Bagdad golpea a los yihadistas y Brahimi critica inacción en Siria

El gobierno iraquí afirmó el domingo que ha "recuperado la iniciativa" contra los yihadistas que esta semana tomaron buena parte del centro y el norte del país, en un episodio que según el ex mediador de la ONU Lakhdar Brahimi se debe a la pasividad de la comunidad internacional en la vecina Siria.

Bagdad anunció que las fuerzas regulares mataron a 279 insurgentes en las últimas 24 horas, un balance que no se ha podido verificar de forma independiente.

El portavoz del primer ministro Nuri al Maliki en temas de seguridad, el teniente general Qasem Atta, afirmó por ello que las fuerzas de Bagdad han "recuperado la iniciativa" contra los insurgentes del Estado Islámico en Irak y el Levante (EIIL).

El gobierno sirio, por su lado, cumplió con su promesa de ayudar al iraquí bombardeando varias bases del EIIL en las provincias de Raqa (norte) y Hasaka (noroeste), fronteriza ésta con Irak.

Del martes al jueves, los yihadistas, fogueados en la guerra civil siria, tomaron la segunda mayor ciudad de Irak, Mosul, su provincia (Nínive, norte), Tikrit y otras regiones de la provincia de Saladino, amén de otros sectores en las provincias de Diyala (este) y Kirkuk (norte).

Las fuerzas de seguridad, que se retiraron en desbandada ante el empuje de los extremistas, parecen estar levantando cabeza, y el sábado recuperaron las localidades de Ishaqi y Muatasam, en la provincia de Saladino, cerca de Bagdad.

Para la capital, las autoridades anunciaron el sábado un plan especial de seguridad. Este domingo, no obstante, un atentado se cobró nueve víctima mortales.

El objetivo del EIIL es crear un Estado islámico en una región a caballo entre Irak y Siria, donde es una de las principales fuerzas que combaten al régimen de Bashar al Asad.

Según fotos difundidas en internet pero que no pudieron ser certificadas, estos yihadistas habrían ejecutado a decenas de miembros de las fuerzas iraquíes capturados en la provincia de Saladino.

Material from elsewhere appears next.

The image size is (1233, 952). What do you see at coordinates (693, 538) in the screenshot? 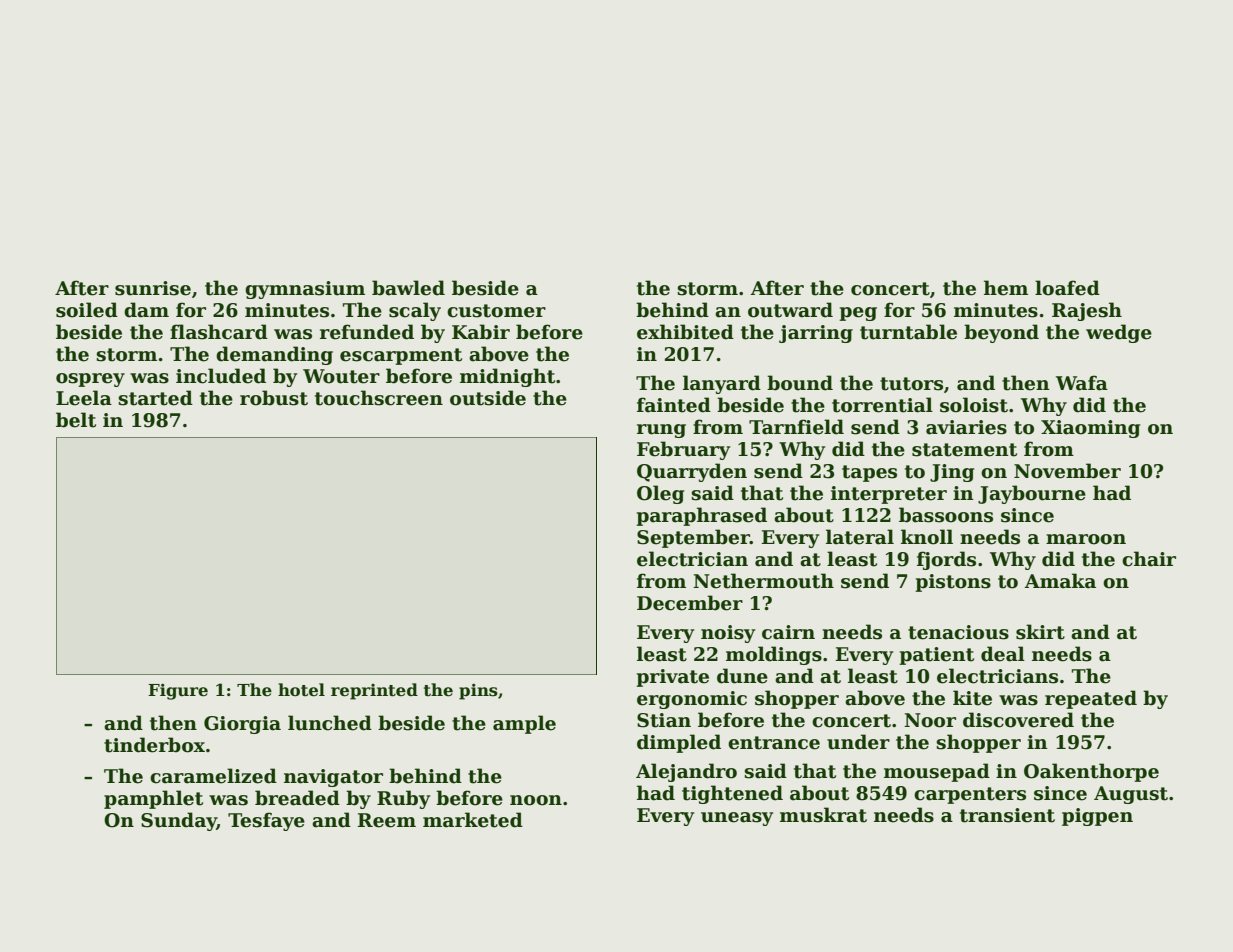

Miles de ciudadanos se presentaron como voluntarios para levantarse en armas contra los insurgentes, respondiendo a una petición del gobierno de Nuri al Maliki y del gran ayatolá Ali al Sistani, la mayor autoridad religiosa chiita en Irak.

Al norte de Baquba, uno de los centros de reclutamiento fue blanco este domingo de disparos de obuses de mortero, que dejaron seis muertos, entre ellos tres soldados.

Al norte de Bagdad se produjo otro incidente en el que al menos seis combatientes kurdos murieron y otros 20 resultaron heridos en un ataque aéreo del ejército iraquí contra un convoy de tropas kurdas.

De momento se ignora si el ataque, ocurrido por la noche en Janaqin, 150 km al noreste de Bagdad, iba dirigido específicamente contra las tropas kurdas o si fue un error. El sábado, la zona estaba dividida entre zonas bajo control de los insurgentes y zonas bajo control kurdo.

En una entrevista con la AFP, el ex mediador de la ONU en Siria Lakhdar Brahimi dijo que la ofensiva yihadista y la confusión que reina ahora mismo en Irak son el resultado de la pasividad de la comunidad internacional ante el conflicto que comenzó en Siria en 2011.

"Es una regla habitual: un conflicto de este tipo no puede quedarse encerrado en las fronteras de un solo país. Desgraciadamente hemos desatendido el problema sirio y no hemos ayudado a que se resuelva. Este es el resultado", lamentó.

Irak "nunca se acabó de recuperar de la invasión norteamericana de 2003" y esta "gran herida se ha infectado" con conflicto sirio, dijo, subrayando que el trasfondo del conflicto con los yihadistas es una "guerra civil entre chiitas y sunitas".

La división confesional en Irak es muy profunda y la comunidad sunita, en el poder con Sadam Hussein, se siente marginada por las autoridades dominadas por chiitas después de la caída del régimen en 2003.

"Los sunitas van a apoyar a los yihadistas, no porque sean yihadistas sino porque el enemigo de mi enemigo es mi amigo", dijo Brahimi.

Ante la escalada, Estados Unidos ha desplegado un portaaviones en el Golfo con vistas a una posible intervención, que según el presidente Barack Obama no sería terrestre.

Irán, potencia chiita dispuesta a ayudar al gobierno de Bagdad contra los extremistas sunitas, manifestó su hostilidad a "cualquier intervención militar extranjera".